One key to the success of the gradual reopening of Hawaii’s economy is child care. Working parents, including those looking for jobs, need to know their children are safe and constructively engaged, if our economy is to recover from this COVID-19 storm.
For years now, many parents in Hawaii have looked to afterschool and summer learning programs — not just to care for their children, but to make sure that their out-of-school-time hours are put to good use strengthening their academics; getting physical activity; and building teamwork, problem-solving and social-emotional skills that will help them thrive in the classroom and beyond, all under the watchful eye of caring adults.

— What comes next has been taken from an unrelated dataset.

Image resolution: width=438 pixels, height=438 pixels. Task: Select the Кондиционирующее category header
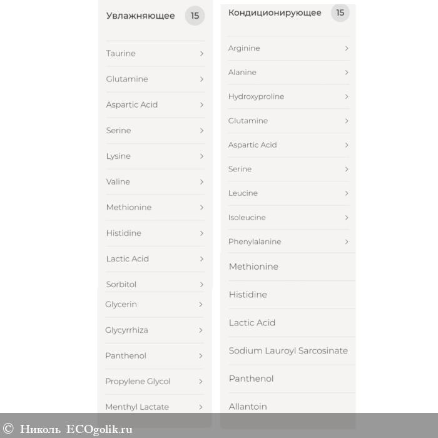275,13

Even during the pandemic, Hawaii’s afterschool programs have kept kids connected and learning. About half of programs have offered virtual services so students can keep learning from home, while about 10% have remained physically open, caring for the children of essential workers. In addition, many programs are providing food for families in need.
Newly available data from an annual statewide evaluation of afterschool programs supported by federal funding reminds us what a difference these programs make in kids’ lives. The evaluation focused on afterschool programs supported by grants from the Nita M. Lowey 21st Century Community Learning Centers (21CCLC) initiative, the main federal funding stream for afterschool and summer learning. Together such programs serve roughly 15,000 Hawaii youth.
The report finds that “Overall, the data collected indicate that students who participated in Hawaii’s 2018-19 21CCLC programs made significant gains in all of the areas measured.” Two of the more striking findings:
>> Better school attendance: Only 12.6% of regular participants (those participating 30 or more days) missed 15 or more days of school throughout the year, compared to 24% of nonparticipating students attending the same schools.
>> English and math gains. According to the data, 51.7% of regular participants achieved proficiency in English and 40.9% achieved proficiency in math, compared to 42.1% and 30.9% of nonparticipating students, respectively.
Afterschool and summer learning programs are all the more important as we restart our economy. As businesses across Hawaii reopen, more programs will need to reopen their doors, too, to ensure parents can go back to work. Even before the pandemic, 72% of Hawaii parents said afterschool programs helped them keep their jobs.
Moreover, learners will need even more robust support from afterschool and summer learning providers to re-engage, catch up and keep up. Learning gaps may have widened among our most vulnerable youth.
Research on summer learning loss shows that such gaps are exacerbated by time out of school and distance learning — a struggle for some learners, either because they can’t access the internet reliably, or simply because they’re not yet able to sit in front of a computer for long stretches.
As vital as afterschool and summer learning programs have been and will continue to be, a harsh reality is headed our way.
Many programs, here and across the nation, have been battered by funding shortfalls resulting from the pandemic. Our programs in Hawaii will need continued, even increased, support to make sure they can keep their doors open, so that every child who needs a program can have one. That’s a critical goal in the afterschool world — always has been, and will continue to be until we achieve it.
Policymakers will have difficult choices facing them as the recovery continues. We need them to know that afterschool and summer learning programs need and deserve their continued support.
Paula Adams is the executive director of the Hawaii Afterschool Alliance.